◆ Work to complete ◆
Quote word for word the entries from the line that contains "Screen dimensions: 1512x806" through the last line of the entries.

Text and item location entries
---
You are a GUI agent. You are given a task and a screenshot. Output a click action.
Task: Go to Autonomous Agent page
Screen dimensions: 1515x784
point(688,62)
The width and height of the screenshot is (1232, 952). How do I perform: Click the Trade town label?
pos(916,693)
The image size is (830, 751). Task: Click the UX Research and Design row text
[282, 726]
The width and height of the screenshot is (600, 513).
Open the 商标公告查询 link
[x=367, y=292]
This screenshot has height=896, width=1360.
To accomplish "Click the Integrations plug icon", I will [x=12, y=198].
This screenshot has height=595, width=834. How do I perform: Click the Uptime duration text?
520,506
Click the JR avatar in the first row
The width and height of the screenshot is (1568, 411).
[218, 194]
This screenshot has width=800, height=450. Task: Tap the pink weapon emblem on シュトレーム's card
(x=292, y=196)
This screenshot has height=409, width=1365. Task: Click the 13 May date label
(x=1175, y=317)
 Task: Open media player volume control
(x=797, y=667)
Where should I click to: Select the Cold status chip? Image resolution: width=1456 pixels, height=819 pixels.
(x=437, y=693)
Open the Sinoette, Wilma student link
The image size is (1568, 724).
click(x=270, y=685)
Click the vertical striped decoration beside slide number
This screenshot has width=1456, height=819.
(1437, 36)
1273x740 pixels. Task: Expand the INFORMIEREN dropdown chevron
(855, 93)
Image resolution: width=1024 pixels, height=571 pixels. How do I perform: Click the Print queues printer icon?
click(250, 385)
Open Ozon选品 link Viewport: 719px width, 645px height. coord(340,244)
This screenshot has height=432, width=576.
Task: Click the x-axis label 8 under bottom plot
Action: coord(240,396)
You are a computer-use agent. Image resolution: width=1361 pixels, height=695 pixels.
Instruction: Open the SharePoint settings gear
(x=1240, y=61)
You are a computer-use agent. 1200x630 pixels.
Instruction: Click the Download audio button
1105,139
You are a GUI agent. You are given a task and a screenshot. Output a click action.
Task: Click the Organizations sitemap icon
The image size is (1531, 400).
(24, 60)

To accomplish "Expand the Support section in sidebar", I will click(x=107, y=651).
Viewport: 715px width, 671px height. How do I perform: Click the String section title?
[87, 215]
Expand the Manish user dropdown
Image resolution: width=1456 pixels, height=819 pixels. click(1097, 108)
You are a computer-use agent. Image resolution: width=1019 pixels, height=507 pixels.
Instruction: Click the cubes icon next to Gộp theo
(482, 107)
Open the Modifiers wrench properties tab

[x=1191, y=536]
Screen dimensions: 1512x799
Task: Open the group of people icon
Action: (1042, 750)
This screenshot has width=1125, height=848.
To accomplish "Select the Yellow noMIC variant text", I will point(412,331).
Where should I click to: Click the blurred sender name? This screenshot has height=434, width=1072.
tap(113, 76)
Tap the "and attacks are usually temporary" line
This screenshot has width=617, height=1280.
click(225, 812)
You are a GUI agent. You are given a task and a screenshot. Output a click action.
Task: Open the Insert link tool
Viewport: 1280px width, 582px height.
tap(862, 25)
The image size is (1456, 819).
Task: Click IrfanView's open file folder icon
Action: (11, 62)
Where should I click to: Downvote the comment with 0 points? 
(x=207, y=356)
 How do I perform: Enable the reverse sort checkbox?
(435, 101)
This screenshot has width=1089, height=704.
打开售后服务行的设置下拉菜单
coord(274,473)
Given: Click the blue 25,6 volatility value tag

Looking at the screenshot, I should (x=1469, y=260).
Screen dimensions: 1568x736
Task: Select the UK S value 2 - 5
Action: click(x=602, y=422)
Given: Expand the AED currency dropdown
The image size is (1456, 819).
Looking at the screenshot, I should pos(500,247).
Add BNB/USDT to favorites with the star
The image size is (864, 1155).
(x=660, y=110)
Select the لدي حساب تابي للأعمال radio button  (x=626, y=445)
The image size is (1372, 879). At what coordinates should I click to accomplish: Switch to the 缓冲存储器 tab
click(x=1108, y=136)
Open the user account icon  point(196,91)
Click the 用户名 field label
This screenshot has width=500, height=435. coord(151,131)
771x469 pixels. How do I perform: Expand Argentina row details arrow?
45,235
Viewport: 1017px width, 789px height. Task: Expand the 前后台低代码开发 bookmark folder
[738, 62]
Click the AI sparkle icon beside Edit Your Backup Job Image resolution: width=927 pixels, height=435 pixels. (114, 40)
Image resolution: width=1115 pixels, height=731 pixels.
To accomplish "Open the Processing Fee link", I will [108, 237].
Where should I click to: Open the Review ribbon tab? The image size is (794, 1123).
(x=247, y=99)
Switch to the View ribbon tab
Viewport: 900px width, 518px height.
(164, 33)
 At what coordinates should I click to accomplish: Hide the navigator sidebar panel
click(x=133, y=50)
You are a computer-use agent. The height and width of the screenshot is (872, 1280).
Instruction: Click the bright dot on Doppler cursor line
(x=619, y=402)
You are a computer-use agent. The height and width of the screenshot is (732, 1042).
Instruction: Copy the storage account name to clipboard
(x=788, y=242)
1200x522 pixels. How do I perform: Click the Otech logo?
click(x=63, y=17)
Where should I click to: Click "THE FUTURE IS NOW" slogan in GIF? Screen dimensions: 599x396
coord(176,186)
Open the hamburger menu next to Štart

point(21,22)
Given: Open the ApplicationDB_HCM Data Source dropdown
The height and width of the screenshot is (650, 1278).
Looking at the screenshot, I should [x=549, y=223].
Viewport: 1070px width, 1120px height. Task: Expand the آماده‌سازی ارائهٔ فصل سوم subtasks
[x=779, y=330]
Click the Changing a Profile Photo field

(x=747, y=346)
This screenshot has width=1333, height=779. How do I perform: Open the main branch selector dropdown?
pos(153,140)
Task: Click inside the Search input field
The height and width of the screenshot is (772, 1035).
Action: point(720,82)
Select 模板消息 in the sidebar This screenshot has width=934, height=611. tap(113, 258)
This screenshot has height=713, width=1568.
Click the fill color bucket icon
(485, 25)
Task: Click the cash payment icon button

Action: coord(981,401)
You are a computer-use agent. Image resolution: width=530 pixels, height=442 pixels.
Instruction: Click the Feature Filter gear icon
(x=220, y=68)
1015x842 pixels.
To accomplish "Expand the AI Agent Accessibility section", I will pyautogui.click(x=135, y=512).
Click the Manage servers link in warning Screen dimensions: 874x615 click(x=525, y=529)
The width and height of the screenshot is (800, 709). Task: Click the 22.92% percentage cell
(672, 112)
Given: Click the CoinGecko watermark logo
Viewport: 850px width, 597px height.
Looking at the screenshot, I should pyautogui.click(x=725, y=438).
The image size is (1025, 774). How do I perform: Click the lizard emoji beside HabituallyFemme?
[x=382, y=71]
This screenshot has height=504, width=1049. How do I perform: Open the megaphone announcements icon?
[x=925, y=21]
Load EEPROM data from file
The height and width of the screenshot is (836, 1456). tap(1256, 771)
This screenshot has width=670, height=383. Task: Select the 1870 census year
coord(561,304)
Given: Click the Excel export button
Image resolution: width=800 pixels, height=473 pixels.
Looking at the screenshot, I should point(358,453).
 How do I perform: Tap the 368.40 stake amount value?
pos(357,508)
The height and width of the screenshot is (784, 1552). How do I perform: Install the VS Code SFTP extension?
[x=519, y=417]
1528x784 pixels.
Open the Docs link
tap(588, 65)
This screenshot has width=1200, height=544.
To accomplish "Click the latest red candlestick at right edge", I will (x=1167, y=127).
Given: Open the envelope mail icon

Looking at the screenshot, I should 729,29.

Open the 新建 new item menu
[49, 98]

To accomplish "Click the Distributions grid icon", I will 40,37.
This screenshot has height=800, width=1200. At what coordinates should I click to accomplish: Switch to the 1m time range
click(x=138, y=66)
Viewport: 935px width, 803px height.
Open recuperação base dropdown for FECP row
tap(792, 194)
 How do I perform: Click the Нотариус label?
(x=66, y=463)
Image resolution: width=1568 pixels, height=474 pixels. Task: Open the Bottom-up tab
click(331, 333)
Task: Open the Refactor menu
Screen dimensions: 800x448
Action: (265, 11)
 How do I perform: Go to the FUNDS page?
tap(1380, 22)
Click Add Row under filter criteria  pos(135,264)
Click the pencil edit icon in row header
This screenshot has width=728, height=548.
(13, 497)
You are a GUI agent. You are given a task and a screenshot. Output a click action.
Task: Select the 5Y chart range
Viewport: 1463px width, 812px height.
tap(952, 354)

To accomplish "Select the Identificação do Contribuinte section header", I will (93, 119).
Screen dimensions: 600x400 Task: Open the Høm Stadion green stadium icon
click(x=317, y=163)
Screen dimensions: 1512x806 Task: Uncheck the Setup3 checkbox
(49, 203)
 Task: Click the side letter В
---
◆ The output ◆
Screen dimensions: 1512x806 Task: Uncheck the Setup3 checkbox
(49, 203)
 Task: Click the side letter В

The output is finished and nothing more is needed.